Task data:

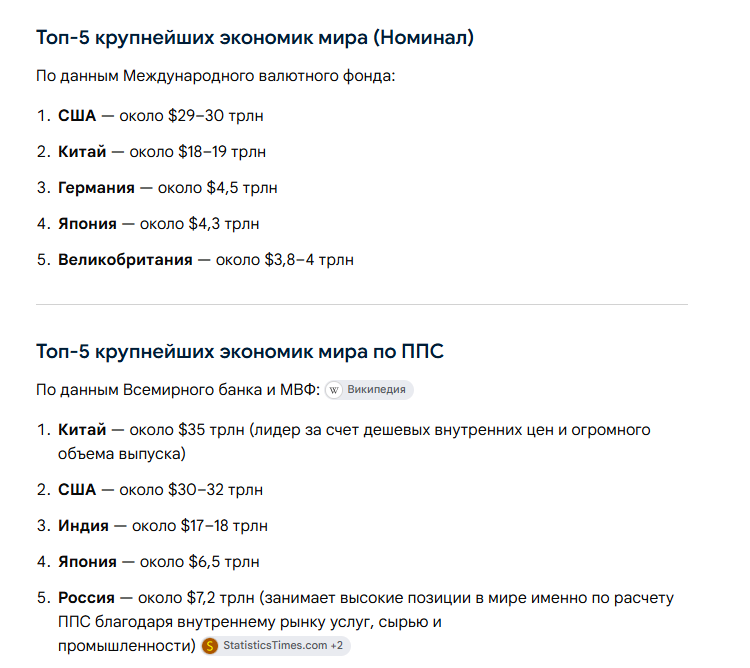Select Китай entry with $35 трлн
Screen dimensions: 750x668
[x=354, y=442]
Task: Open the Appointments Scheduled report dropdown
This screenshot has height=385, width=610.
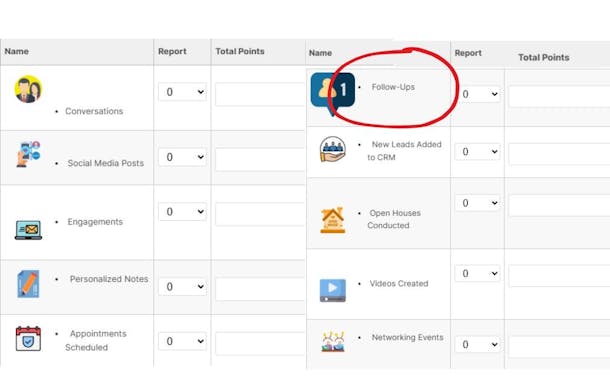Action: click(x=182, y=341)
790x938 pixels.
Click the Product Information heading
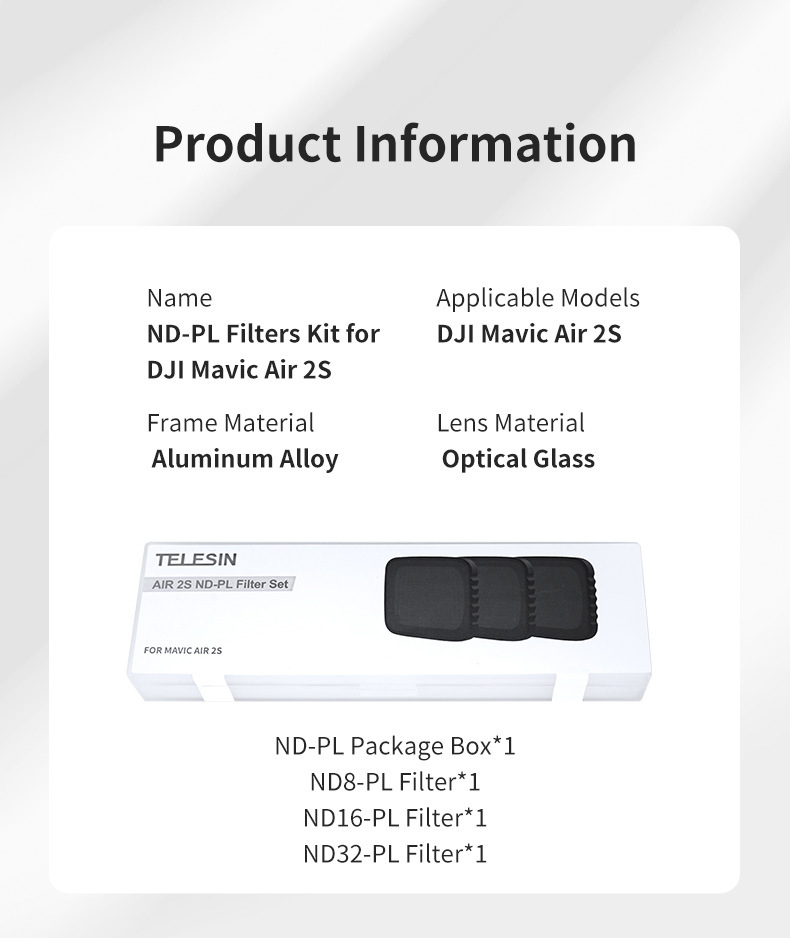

What the exercise asks: Give again, word for word, only the lines from the one with "Task: Open the" through the last line of the entries, both included; no pictures go in the copy.

Task response:
Task: Open the Appointments Scheduled report dropdown
This screenshot has height=385, width=610.
Action: click(x=182, y=341)
790x938 pixels.
Click the Product Information heading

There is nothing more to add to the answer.